Ähnlich wie Ölfarben enthalten auch Firnisse Lösemittel. Dadurch ist ihr Geruch nicht besonders angenehm und das Einatmen der Dämpfe kann sogar gesundheitsschädlich sein.

Wenn der Künstler sein Ölbild versiegelt, sollte er deshalb das Fenster öffnen, damit genug frische Luft in den Raum kommt. Noch besser ist, wenn der Künstler den Firnis auf dem Balkon, der Terrasse oder in einer offenen und gut belüfteten Garage auftragen kann.

Tipp Nr. 4: Das Ölbild beim Versiegeln flach hinlegen.

Letztlich ist Firnis eine Flüssigkeit. Er ist zwar nicht so dünnflüssig wie Wasser, aber eben auch keine zähe, feste Paste. Wenn der Künstler das Ölbild auf die Staffelei stellt und die Schutzschicht aufträgt, kann es deshalb vor allem bei einer dickeren Schicht schnell passieren, dass der Firnis von oben nach unten über das Bild läuft.

Dieses Verlaufen kann zwei unschöne Folgen haben. So ist zum einen möglich, dass Nasen auf dem Bild entstehen, ähnlich wie die Farbnasen bei einer schlechten Lackierung. Zum anderen kann der Firnis Farbpartikel anlösen und diese auf dem Bild verteilen. Das Ergebnis wäre ein hässlich verschmiertes Motiv.

Um solche Risiken erst gar nicht einzugehen, sollte der Künstler sein Ölbild flach auf den Tisch legen. Dann kann er den Firnis in aller Ruhe und auch in einer dickeren Schicht auftragen, ohne befürchten zu müssen, dass die Versiegelung verläuft.

Tipp Nr. 5: Den Firnis im Kreuzgang auftragen.
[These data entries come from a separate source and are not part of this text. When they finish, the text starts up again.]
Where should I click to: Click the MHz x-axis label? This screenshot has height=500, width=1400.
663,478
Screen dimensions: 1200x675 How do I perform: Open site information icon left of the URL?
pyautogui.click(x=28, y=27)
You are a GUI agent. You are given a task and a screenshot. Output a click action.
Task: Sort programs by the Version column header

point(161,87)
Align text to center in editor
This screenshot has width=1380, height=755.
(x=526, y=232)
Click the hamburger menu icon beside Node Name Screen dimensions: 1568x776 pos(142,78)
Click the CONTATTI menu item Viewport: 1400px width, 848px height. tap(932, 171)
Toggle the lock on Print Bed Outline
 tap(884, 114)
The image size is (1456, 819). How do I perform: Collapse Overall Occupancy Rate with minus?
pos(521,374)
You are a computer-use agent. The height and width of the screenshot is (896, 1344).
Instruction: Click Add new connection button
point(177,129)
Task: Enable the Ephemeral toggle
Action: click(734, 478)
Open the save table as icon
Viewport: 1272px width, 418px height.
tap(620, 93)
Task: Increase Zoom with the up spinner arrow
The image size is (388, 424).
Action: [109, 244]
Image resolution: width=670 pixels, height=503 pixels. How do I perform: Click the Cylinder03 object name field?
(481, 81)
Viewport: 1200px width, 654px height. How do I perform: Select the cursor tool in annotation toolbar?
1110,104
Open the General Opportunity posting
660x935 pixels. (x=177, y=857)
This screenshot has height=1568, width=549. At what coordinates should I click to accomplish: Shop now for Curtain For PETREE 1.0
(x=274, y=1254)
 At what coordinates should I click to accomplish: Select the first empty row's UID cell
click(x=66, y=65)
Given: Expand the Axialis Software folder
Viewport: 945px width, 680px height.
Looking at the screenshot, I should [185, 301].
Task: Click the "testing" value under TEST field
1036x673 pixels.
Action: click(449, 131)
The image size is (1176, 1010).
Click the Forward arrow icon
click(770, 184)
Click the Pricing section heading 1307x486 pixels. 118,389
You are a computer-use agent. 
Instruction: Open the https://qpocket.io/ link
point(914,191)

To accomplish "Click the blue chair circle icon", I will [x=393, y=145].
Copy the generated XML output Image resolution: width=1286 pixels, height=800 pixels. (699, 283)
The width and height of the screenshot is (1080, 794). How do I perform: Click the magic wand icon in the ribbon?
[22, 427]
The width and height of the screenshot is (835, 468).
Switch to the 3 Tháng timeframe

Für eine gleichmäßige und einheitliche Firnis-Schicht sollte der Künstler die Versiegelung am besten im sogenannten Kreuzgang auftragen. Dabei streicht oder sprüht er den Firnis zuerst von rechts nach links auf die Bildoberfläche. Anschließend trägt er eine zweite Schicht auf, dieses Mal von oben nach unten.

Natürlich kann der Künstler auch zuerst senkrecht und im zweiten Durchgang waagerecht arbeiten. Wichtig ist nur, dass er die ganze Oberfläche in einer Richtung und danach über Kreuz dazu bearbeitet.

Bevor der Künstler mit dem Auftrag beginnt, sollte er flüssigen Firnis einmal gut durchrühren und Sprühfirnis kräftig schütteln. So ist sichergestellt, dass alle Partikelchen gleichmäßig verteilt sind. Verwendet er einen Sprühfirnis, sollte er zudem einen Abstand von 30 bis 40 cm zu der Bildoberfläche einhalten.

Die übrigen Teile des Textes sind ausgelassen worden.